## Actions to take
1. In the text on banking apps, what percentage of people in France have downloaded at least one app for monitoring spending?
2. Continue the text on banking apps from the point where it stops.

## Text section

“Does the use of a banking application for account management lead to the adoption of good budgetary practices? The answer is mixed”
Of all the digital tools available today for tracking activities, banking apps for monitoring spending stand out for their success. In France, 55% of people have downloaded at least one such app, and 89% of them check it at least once a week [1]. Initially offered via personal spaces on banking websites, account tracking tools are now some of the most frequently consulted smartphone apps.
The success of banking applications is a new chapter in the history of home accounting, which underwent two major changes in the 1960s and 70s. The advent of monthly salaries and the concomitant opening of bank accounts by the French population made a lasting mark on household accounting practices [2]. After the success of chip cards (in the late 1980s), the rise of FinTechs in the 2010 complexified the banking services landscape and involved a growing number of stakeholders: traditional players who have gone digital; online banks; new payment solutions, including mobile payment; account aggregators; and producers of Personal Finance Management (PFM) solutions or multi-person expenditure management solutions. The innovations in the sector are prompting users to adopt new practices to manage their account(s). These dramatic changes, which raise questions about how individuals’ trust is built [3], also raise questions about a potential improvement of their budget management skills. According to its promoters, self-tracking, i.e. the self-monitoring of one’s own traces of activity, participates in the development of a better knowledge of oneself. What about banking traces? Do interfaces for performing and tracking transactions from a smartphone promote better management of accounts, as they promise?
The survey proposes two angles: firstly, an analysis of the need for budget management aids in France; and secondly, a sociological description of the transformations happening in practices. This article first introduces the exploration of new banking services through an analysis of the need for financial literacy education among the French population and the need to start thinking about possible new forms such education could take in the digital age [4]. The article then reports on an original sociological study, conducted in 2016, based on analysis of the features of around fifty systems and in-depth interviews with 12 users [5]. It offers a mixed initial verdict on the role of new technologies in the spread of “good” accounting practices: while a culture of self-reflection and self-observation is spreading through the use of these tools [6], they promote real-time budget management that deviates from the institutional recommendations on the subject.

## Given material
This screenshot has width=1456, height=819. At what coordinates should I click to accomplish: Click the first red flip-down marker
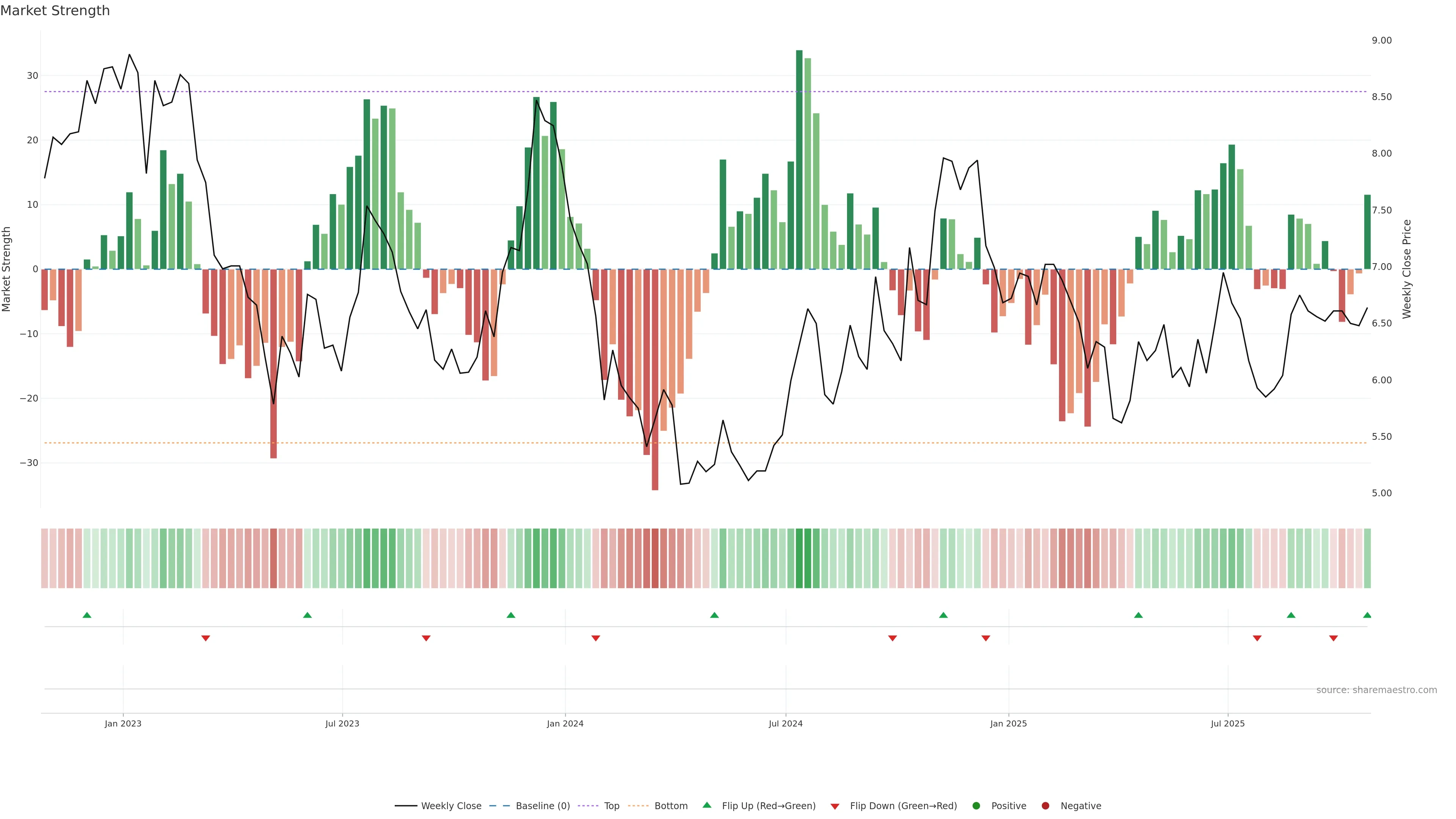click(206, 638)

## Answers given
1. 55% of people in France have downloaded at least one such app.

2.
An education in budgeting
The prospect of simplifying tasks is often at the heart of the rhetoric accompanying digital product and service offers, and tools dedicated to household budget management are no exception. Simplification is not the only promise, however. Such tools also widely purport to encourage better financial management through the use of digital tools. This angle is supported by public policies designed to raise the population’s skills in this area.
Financial literacy has become an important social goal. The term covers budgeting skills and learning how to use banking tools (as well as an elementary understanding of economic concepts and public policies). The general public’s skills in this area were deemed too limited by organisations such as the OECD from the 1990s onward. And international comparisons suggest that the French are well behind their European neighbours. A strategy for educating the French public on economic, budgeting and financial matters was set up in 2016, at the request of the Ministry of Finance. Run by the Banque de France, it is based on five pillars. One of them involves supporting budgeting and financial skills throughout people’s lives, by providing everyone with carefully chosen, neutral, educational, up-to-date, free information, as well as easy-to-grasp decision-making aids. While taking care of vulnerable populations – young people and people in financial difficulty – is described as taking place primarily through human support, as part of schooling or social intervention, use of self-training solutions based on digital tools is also promoted. Information websites and digital decision-making aids must play their role in guiding individuals towards good practices. For instance, in November 2019, the strategic committee for financial literacy (which comprises over 20 members from institutions and the non-profit sector) announced the design of a mobile app for 17- to 25-year-olds covering financial literacy concepts.
FinTechs have identified the fact that promoting financial literacy among young people offered new market opportunities, and are providing real support to teenagers, on subjects from managing their pocket money to financial independence. In 2019, three online banks targeting young people were launched: Xaalys, Pixpay and Kard. These “educational” offers are all focused on a playful mobile app, a personalised Mastercard requiring systematic authorisation of all transactions, and incremental parental control and savings functions. Young people are being clearly targeted by educational efforts, but the entire public is also being encouraged to “better manage” their money from day to day via budget tracking offers.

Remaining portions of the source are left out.